_Assignment_
Return, word for word, only the lines of the data below that lie between the line with "Where should I click to: Open Информация" and the line with "Collapse the Available", those two lines included.

** Opening Data shown block **

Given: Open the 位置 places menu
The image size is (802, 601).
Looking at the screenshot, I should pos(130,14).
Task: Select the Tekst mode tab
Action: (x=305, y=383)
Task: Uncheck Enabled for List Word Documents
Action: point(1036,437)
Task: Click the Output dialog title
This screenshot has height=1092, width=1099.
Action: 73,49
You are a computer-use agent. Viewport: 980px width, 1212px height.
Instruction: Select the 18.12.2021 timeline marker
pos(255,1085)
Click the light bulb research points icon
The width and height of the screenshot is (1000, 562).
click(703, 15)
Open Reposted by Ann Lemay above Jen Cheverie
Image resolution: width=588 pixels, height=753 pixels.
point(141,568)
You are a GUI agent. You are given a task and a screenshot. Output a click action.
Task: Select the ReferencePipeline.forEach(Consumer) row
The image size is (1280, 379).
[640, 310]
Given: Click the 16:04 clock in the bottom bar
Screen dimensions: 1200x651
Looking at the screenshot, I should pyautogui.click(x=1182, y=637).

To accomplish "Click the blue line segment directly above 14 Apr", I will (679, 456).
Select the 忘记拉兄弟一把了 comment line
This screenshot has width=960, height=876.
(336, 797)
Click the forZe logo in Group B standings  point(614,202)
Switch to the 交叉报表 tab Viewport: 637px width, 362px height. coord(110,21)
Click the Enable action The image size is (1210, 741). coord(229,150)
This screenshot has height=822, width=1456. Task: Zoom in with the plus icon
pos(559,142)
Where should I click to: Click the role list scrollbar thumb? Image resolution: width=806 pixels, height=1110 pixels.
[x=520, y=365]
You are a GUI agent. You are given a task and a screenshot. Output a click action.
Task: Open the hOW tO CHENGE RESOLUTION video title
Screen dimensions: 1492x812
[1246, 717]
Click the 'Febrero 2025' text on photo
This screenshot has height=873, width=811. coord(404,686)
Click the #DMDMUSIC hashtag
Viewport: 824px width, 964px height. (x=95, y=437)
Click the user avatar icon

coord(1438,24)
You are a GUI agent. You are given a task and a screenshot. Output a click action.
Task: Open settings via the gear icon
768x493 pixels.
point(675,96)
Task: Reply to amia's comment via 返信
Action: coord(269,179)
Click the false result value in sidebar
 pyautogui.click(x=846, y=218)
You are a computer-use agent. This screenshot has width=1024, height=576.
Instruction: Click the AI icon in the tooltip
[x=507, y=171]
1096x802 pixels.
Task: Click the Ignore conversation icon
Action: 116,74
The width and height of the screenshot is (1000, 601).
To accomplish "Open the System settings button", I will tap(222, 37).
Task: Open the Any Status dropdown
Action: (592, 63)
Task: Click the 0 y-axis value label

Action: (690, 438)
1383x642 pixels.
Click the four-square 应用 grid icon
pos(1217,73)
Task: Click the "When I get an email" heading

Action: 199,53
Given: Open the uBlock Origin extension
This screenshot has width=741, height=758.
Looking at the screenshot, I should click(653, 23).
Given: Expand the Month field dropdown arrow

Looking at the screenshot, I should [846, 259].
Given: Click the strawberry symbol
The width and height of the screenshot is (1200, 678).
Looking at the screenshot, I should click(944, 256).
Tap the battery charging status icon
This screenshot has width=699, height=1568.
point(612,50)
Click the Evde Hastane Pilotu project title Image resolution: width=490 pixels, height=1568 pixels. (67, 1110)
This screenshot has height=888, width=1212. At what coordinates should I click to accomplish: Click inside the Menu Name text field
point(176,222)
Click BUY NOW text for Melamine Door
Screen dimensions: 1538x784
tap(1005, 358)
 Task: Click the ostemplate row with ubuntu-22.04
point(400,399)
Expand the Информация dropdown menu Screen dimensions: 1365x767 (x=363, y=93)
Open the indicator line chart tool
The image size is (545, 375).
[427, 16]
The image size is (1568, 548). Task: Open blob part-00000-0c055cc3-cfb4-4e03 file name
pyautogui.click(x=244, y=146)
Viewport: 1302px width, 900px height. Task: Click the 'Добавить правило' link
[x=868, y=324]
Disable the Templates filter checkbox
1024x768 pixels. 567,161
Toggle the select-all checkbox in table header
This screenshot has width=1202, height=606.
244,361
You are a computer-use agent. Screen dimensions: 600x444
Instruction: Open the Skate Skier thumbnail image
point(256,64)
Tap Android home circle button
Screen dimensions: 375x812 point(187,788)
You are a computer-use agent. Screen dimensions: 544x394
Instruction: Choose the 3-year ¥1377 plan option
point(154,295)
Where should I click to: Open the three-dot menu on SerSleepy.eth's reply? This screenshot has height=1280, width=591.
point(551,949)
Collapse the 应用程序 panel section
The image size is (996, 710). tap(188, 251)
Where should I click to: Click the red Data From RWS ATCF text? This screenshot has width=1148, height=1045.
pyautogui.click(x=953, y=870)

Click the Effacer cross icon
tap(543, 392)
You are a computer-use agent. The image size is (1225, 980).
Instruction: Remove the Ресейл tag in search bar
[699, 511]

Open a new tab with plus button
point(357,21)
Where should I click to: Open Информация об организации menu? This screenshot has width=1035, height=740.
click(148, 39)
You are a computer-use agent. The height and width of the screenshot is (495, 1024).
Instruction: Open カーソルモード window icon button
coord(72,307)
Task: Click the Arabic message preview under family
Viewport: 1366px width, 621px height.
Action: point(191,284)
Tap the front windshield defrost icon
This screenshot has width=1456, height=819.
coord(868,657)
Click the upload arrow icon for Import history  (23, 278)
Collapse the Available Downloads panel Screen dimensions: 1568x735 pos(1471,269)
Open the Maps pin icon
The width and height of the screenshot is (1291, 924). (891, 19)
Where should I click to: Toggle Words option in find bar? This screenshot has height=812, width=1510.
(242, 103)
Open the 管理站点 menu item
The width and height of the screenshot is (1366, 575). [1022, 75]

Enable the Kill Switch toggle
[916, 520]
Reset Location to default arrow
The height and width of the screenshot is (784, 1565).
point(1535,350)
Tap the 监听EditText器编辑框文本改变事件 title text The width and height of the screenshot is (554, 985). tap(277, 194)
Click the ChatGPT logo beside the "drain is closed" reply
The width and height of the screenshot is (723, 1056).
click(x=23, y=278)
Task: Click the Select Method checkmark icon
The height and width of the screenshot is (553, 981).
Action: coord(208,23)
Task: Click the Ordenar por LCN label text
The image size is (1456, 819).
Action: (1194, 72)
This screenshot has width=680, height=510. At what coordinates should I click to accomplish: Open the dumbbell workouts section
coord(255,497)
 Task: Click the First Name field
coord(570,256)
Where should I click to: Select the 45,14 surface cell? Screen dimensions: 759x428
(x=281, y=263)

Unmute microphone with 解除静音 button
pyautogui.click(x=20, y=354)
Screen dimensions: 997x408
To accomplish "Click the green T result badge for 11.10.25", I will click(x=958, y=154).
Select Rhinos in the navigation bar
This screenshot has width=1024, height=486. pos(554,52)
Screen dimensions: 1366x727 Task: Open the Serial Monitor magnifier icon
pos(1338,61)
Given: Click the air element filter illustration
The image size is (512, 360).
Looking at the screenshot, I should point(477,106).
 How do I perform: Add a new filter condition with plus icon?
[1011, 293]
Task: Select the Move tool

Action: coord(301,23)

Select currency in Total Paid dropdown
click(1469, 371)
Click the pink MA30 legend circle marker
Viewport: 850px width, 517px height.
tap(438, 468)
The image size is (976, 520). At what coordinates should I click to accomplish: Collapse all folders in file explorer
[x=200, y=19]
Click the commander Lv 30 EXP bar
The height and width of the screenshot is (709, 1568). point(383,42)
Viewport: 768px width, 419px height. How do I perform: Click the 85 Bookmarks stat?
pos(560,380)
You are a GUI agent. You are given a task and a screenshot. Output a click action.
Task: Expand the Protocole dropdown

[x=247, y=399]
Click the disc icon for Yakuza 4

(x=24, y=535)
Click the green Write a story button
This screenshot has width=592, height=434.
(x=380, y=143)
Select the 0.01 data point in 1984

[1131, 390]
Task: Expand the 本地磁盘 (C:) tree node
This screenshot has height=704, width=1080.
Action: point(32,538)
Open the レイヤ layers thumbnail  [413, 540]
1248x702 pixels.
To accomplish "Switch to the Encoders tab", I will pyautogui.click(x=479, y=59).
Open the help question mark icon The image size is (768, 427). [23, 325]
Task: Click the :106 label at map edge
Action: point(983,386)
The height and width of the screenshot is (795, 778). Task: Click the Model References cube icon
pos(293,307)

** Closing Data shown block **

_Written response_
Where should I click to: Open Информация об организации menu? This screenshot has width=1035, height=740.
click(148, 39)
You are a computer-use agent. The height and width of the screenshot is (495, 1024).
Instruction: Open カーソルモード window icon button
coord(72,307)
Task: Click the Arabic message preview under family
Viewport: 1366px width, 621px height.
Action: point(191,284)
Tap the front windshield defrost icon
This screenshot has width=1456, height=819.
coord(868,657)
Click the upload arrow icon for Import history  (23, 278)
Collapse the Available Downloads panel Screen dimensions: 1568x735 pos(1471,269)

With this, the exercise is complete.